Having suffered from depression and anxiety for the vast majority of my life, I have often felt that nothing and no-one has the answers to guide me towards ending this insufferable illness. As a result, I have used my own coping strategies to help me to relax or simply escape.  We all need to escape sometimes! One of my favourite ways to make myself feel better on a ‘down day’ is to go for a walk with my dog.  However long or short, the fresh air and the feeling of being at one with the world seem to take away my cares, and for a short moment in time, give me the space to think in the peace and quiet of the natural world.

I am extremely lucky to live in Cornwall, on the south coast of England, and (not being biased of course) it is one of the most beautiful places I could ever wish to have lived. Whenever I feel low, down, anxious or worried, I have a vast choice of places to escape to: the beach, the cliffs, the woodland, fields, unknown pathways and local hotspots.

My escape from the world comes in many forms - green, sandy, wet - but each are as relaxing and tranquil as the next, providing me with the space and time I need to think and be alone.

My home My home My home My home My home My home

Above, I share with you some of my most recent escapes from the loud, at times oppressive nature of the outside world.

Time after time, doctors have told me that exercise will undoubtedly help to boost my mood and dull my anxiety, and I’m sure this is true and has been medically proven.  However, this is not why I spend my free time walking and enjoying my local surroundings. Instead, nature gives me clarity.  When I walk, I have time to think.  And when I think, I can try to make sense of thoughts that are swimming in my head, and put things into a little perspective.  When you feel depressed, being alone with your thoughts can be a scary prospect, but opening up to the idea of doing that can lead to growth beyond your imagination.

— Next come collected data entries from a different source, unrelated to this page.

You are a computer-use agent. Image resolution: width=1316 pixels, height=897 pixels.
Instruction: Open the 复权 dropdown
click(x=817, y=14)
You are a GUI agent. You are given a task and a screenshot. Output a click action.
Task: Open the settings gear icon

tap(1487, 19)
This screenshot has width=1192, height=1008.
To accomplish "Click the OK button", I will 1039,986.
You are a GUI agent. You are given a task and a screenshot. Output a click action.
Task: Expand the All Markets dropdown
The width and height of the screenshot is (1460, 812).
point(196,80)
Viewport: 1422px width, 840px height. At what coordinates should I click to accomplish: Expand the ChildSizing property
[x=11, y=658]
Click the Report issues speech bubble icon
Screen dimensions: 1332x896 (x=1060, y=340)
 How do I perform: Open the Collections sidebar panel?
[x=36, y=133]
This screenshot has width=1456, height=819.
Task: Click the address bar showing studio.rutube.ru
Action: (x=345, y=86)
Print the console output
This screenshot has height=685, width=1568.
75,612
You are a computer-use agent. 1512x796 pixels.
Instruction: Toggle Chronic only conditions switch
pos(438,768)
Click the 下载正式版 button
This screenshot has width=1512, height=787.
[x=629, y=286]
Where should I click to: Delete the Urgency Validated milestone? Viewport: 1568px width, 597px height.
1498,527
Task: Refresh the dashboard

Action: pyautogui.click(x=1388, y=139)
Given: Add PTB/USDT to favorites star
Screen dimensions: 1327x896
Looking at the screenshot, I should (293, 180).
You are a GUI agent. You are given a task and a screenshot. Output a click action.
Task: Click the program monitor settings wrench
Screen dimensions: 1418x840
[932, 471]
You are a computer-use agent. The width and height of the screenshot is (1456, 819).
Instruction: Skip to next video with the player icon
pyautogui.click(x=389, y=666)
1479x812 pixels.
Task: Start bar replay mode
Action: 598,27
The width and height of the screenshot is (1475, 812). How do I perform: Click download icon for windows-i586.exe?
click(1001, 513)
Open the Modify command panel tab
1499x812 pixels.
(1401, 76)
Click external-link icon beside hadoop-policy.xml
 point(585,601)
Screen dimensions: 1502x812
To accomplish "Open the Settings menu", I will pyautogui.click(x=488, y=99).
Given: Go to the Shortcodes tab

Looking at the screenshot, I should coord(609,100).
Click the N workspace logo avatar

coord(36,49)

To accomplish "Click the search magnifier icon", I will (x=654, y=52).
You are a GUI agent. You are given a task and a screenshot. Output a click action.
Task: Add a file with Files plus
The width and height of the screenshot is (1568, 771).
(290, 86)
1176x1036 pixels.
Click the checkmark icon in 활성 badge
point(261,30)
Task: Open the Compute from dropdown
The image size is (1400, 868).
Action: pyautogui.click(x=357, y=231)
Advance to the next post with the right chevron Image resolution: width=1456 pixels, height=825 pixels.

I think that the most amazing thing about nature, it reminds me just how small I am in comparison to the bigger picture.  And this is not a negative.  On the contrary, being small reminds me that the world and all that is in it, deals with much more than I do on a daily basis.  This perspective allows me to realise that my worries are smaller than they can at times seem.  Nature, and my access to beautiful, tranquil beaches and picturesque cliff tops and woodland, mean that I can truly see the beauty in the world.  Everywhere I turn there are new places that I am yet to explore, (that me and my dog have included on our walking bucket list) and each remind me how perfect this world really is when you strip everything back and look at the bigger picture for what it is.

Breathing in the fresh, sea air is soothing to me.  It is calming.  At my worst, I have made my way to the beach or cliffs, sat down and just cried or screamed.  Nature soaked up my cries, healed my pain (if only for a moment), and helped me to clear some of my emotional blocks.

Clarity, peace and time to think. Now that is a healer, – not in a hippie sense of the word – and nature really can heal negativity, but only if you allow it. I definitely went through a stage where being alone at any time meant fear, negativity and trying to drown out those violently loud noises from my inner demons.  Time spent alone walking and enjoying quality time with my dog has really taught me to love being alone with my thoughts, and sometimes allowing yourself to think does not have to take on negative meaning of depressive or suicidal thoughts, but can instead make you realise the beauty of the world, and ultimately, make you feel more connected to it.  If this helps us all to feel like we are connected and we belong, then for a time, even if just for a minute, we can shut out those negative voices telling us we don’t want to be on this earth.